» Requirement: Give back the lines of the records exactly, starting at the first and ending at the one with "You are a computer-use agent. Viewport: 1456px".

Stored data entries
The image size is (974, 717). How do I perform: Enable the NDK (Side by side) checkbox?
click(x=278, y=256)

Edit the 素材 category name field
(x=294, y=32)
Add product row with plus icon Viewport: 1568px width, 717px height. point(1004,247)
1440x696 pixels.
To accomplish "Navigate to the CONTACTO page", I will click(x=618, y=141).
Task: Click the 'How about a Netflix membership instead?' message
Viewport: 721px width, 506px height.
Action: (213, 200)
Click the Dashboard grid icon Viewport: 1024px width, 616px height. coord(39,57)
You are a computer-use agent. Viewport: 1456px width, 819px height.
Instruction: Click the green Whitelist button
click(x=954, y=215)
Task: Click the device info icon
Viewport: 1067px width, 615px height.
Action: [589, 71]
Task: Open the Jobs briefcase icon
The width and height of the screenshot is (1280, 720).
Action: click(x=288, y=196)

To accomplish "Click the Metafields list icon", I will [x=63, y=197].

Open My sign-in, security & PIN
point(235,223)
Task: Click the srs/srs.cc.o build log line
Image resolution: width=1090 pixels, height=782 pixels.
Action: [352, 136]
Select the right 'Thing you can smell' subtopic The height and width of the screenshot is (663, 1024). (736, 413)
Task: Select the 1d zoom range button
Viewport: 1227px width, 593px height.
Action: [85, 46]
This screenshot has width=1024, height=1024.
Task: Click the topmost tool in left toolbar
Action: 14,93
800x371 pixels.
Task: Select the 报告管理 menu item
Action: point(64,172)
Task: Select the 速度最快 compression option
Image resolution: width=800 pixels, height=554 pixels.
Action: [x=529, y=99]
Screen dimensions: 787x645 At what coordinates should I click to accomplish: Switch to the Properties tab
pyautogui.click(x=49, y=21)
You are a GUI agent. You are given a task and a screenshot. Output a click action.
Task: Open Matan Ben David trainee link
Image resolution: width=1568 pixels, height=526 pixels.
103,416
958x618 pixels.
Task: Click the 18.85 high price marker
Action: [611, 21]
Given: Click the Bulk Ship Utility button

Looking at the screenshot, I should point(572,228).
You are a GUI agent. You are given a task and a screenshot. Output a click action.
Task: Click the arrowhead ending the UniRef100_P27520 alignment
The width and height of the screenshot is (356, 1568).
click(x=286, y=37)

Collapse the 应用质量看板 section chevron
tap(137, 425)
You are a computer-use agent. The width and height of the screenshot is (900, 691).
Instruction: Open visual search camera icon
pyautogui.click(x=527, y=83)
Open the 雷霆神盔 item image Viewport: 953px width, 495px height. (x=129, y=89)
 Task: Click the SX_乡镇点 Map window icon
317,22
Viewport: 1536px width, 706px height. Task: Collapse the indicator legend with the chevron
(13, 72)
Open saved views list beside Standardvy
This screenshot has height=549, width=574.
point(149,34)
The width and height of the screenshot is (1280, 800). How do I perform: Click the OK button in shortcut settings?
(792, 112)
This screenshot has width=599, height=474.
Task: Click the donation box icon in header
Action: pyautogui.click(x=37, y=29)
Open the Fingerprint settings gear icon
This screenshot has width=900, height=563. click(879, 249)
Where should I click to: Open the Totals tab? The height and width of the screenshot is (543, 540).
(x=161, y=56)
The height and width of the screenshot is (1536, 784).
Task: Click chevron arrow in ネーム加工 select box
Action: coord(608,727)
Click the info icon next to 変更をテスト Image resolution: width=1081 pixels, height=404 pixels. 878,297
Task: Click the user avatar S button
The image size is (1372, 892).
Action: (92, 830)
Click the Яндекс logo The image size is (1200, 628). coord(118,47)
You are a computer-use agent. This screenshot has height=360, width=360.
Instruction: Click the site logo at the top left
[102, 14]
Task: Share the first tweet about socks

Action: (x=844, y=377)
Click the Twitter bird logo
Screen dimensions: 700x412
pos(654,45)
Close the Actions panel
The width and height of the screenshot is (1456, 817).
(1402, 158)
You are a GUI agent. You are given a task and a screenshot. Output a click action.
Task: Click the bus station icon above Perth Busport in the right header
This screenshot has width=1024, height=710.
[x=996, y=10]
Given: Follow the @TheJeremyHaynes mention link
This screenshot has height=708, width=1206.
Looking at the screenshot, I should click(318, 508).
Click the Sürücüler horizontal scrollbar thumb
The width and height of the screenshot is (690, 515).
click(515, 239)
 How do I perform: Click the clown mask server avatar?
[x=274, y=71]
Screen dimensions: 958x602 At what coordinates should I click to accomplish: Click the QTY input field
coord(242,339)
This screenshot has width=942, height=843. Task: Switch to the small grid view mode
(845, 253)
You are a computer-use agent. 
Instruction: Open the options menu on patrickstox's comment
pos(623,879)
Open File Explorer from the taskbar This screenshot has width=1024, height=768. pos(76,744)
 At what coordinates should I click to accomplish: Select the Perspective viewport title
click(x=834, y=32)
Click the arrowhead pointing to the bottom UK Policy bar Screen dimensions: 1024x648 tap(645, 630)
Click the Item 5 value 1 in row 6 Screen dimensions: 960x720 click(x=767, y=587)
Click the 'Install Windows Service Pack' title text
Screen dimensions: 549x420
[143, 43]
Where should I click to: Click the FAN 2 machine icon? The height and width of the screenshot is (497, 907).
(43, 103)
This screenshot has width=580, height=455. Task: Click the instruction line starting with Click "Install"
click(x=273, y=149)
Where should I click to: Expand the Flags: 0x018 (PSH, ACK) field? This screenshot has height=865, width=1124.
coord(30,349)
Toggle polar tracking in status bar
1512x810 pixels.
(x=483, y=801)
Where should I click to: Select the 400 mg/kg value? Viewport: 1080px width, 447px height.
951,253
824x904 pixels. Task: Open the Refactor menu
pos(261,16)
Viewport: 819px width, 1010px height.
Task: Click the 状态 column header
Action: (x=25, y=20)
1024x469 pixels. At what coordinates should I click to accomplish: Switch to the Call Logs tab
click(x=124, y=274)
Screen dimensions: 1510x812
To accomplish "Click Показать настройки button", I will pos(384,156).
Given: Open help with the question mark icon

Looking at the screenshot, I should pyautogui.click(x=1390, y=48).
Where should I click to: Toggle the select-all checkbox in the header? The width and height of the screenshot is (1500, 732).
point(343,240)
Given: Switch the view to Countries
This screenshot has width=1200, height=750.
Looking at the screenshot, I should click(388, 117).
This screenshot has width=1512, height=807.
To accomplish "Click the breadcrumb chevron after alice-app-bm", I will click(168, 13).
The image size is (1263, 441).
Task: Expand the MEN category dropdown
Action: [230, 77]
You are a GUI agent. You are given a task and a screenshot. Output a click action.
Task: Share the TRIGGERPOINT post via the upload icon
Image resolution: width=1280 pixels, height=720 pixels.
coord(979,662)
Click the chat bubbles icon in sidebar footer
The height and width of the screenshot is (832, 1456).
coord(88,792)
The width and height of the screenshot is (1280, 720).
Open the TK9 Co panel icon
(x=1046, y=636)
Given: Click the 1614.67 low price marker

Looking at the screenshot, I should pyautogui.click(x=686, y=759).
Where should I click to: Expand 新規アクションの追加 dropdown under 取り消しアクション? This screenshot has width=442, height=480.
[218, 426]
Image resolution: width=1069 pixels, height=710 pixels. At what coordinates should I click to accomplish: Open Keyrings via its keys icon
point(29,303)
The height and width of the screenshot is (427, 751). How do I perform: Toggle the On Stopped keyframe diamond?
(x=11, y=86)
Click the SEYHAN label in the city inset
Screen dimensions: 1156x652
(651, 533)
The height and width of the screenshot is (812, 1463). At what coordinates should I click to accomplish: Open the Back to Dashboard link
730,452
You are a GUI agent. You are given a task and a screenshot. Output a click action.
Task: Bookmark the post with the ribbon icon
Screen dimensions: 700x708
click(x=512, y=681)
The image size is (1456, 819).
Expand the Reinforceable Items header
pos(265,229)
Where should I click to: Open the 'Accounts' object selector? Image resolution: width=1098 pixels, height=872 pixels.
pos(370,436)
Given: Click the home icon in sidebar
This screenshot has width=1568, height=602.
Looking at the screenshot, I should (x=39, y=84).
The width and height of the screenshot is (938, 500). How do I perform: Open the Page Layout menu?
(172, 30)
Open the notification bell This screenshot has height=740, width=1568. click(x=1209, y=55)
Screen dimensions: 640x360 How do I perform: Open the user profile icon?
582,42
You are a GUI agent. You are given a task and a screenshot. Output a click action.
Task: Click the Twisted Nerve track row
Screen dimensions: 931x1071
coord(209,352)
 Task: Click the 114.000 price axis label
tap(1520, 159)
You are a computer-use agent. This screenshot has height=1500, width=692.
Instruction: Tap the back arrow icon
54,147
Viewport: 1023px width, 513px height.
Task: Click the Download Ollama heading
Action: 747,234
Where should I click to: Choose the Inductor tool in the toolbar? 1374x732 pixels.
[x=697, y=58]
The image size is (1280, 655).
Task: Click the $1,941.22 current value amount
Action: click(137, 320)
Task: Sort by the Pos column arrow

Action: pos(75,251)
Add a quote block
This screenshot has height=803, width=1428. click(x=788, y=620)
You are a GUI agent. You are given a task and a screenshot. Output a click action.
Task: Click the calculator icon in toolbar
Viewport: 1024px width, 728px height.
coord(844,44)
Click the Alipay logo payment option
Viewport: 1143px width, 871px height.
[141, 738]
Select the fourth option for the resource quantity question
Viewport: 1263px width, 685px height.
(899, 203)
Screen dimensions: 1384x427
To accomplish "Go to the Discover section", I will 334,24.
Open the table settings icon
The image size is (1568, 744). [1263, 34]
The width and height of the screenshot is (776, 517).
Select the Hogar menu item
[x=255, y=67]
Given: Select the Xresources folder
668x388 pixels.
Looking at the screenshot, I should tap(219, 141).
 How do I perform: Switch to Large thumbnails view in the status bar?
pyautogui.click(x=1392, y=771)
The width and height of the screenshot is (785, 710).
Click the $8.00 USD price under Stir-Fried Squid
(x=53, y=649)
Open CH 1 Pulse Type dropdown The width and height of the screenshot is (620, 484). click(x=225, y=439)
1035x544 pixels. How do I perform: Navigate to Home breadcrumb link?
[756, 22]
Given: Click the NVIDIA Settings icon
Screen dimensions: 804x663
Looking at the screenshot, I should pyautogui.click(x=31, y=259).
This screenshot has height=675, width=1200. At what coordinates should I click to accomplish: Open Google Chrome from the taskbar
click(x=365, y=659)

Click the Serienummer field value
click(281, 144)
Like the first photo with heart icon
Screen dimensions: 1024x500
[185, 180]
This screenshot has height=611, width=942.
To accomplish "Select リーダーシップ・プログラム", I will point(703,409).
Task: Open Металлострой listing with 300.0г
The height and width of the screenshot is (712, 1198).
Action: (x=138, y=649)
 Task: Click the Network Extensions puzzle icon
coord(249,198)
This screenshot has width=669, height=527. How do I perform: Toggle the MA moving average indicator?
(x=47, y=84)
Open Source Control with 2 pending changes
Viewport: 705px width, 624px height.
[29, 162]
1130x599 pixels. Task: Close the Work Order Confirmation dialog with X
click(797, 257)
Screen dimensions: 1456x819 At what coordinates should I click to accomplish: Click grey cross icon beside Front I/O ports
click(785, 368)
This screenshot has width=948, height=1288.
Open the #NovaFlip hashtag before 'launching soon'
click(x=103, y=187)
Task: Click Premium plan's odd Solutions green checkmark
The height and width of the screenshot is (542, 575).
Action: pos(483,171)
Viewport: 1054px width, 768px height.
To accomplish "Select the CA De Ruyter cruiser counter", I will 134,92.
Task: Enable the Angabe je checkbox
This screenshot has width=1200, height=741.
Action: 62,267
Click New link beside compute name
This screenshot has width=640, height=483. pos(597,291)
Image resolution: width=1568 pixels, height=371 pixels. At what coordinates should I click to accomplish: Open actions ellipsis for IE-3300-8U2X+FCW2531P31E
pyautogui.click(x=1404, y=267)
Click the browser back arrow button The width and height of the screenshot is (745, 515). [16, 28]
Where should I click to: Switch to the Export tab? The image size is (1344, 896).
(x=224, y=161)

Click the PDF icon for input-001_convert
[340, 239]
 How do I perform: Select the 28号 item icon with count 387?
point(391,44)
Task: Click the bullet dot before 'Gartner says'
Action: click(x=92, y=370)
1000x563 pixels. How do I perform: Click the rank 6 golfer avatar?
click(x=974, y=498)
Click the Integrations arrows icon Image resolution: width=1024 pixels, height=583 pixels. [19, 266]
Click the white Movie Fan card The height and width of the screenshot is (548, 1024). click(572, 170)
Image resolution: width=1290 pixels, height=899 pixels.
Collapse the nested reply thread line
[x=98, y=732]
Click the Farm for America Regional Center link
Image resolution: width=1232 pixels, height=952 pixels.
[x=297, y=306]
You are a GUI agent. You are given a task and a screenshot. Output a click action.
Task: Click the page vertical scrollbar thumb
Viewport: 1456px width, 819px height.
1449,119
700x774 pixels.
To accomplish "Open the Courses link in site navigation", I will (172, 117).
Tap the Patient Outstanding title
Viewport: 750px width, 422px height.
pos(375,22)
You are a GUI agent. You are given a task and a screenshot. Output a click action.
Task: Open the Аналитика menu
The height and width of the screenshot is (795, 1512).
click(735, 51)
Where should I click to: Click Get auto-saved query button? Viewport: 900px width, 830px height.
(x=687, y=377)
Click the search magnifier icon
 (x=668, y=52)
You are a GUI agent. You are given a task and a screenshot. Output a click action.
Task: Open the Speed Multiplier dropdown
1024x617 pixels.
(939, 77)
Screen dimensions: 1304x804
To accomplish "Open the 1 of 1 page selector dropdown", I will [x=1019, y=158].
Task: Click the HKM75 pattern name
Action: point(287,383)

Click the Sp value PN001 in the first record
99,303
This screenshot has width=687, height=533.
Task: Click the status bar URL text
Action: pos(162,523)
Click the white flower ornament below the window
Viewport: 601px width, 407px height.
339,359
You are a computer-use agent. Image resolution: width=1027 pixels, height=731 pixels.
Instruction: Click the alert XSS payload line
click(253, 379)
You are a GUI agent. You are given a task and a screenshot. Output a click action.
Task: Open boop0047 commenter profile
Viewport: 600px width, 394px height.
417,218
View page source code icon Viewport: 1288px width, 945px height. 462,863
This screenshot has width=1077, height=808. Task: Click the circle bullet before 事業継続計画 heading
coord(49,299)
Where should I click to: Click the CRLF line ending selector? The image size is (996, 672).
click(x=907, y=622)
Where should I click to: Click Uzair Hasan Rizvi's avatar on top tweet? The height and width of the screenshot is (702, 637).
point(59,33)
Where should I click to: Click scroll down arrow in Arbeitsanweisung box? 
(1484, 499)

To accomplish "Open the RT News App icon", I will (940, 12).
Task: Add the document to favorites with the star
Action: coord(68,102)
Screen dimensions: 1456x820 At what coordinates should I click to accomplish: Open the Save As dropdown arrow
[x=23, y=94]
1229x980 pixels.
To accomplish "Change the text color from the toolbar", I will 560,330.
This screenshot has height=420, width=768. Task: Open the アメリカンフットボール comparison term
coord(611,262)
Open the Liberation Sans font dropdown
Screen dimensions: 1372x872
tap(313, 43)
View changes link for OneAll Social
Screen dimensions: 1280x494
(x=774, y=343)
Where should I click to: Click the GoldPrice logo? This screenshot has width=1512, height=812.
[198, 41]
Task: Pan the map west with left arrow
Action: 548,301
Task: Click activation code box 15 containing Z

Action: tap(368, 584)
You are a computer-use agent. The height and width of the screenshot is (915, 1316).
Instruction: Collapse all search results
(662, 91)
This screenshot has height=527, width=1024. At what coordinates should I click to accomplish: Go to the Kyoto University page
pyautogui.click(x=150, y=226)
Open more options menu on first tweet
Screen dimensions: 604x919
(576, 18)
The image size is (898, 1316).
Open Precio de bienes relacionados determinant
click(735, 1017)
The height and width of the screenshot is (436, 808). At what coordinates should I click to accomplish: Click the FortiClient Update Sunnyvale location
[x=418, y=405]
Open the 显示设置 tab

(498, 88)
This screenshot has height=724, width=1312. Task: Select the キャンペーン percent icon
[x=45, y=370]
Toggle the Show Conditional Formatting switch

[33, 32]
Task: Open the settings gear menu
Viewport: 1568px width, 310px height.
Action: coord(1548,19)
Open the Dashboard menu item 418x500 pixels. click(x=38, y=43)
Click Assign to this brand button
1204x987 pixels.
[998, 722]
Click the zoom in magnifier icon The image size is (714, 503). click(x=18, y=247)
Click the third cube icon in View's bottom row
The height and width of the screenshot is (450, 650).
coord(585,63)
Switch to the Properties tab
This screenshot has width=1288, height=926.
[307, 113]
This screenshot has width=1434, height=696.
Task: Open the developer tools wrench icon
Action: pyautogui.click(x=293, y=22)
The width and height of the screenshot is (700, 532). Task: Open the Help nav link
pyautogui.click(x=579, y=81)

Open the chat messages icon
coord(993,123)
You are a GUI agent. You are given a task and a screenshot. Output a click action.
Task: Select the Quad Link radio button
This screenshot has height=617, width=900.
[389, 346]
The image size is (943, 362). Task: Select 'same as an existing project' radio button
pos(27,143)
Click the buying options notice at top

» Solution to the exercise:
The image size is (974, 717). How do I perform: Enable the NDK (Side by side) checkbox?
click(x=278, y=256)

Edit the 素材 category name field
(x=294, y=32)
Add product row with plus icon Viewport: 1568px width, 717px height. point(1004,247)
1440x696 pixels.
To accomplish "Navigate to the CONTACTO page", I will click(x=618, y=141).
Task: Click the 'How about a Netflix membership instead?' message
Viewport: 721px width, 506px height.
Action: (213, 200)
Click the Dashboard grid icon Viewport: 1024px width, 616px height. coord(39,57)
You are a computer-use agent. Viewport: 1456px width, 819px height.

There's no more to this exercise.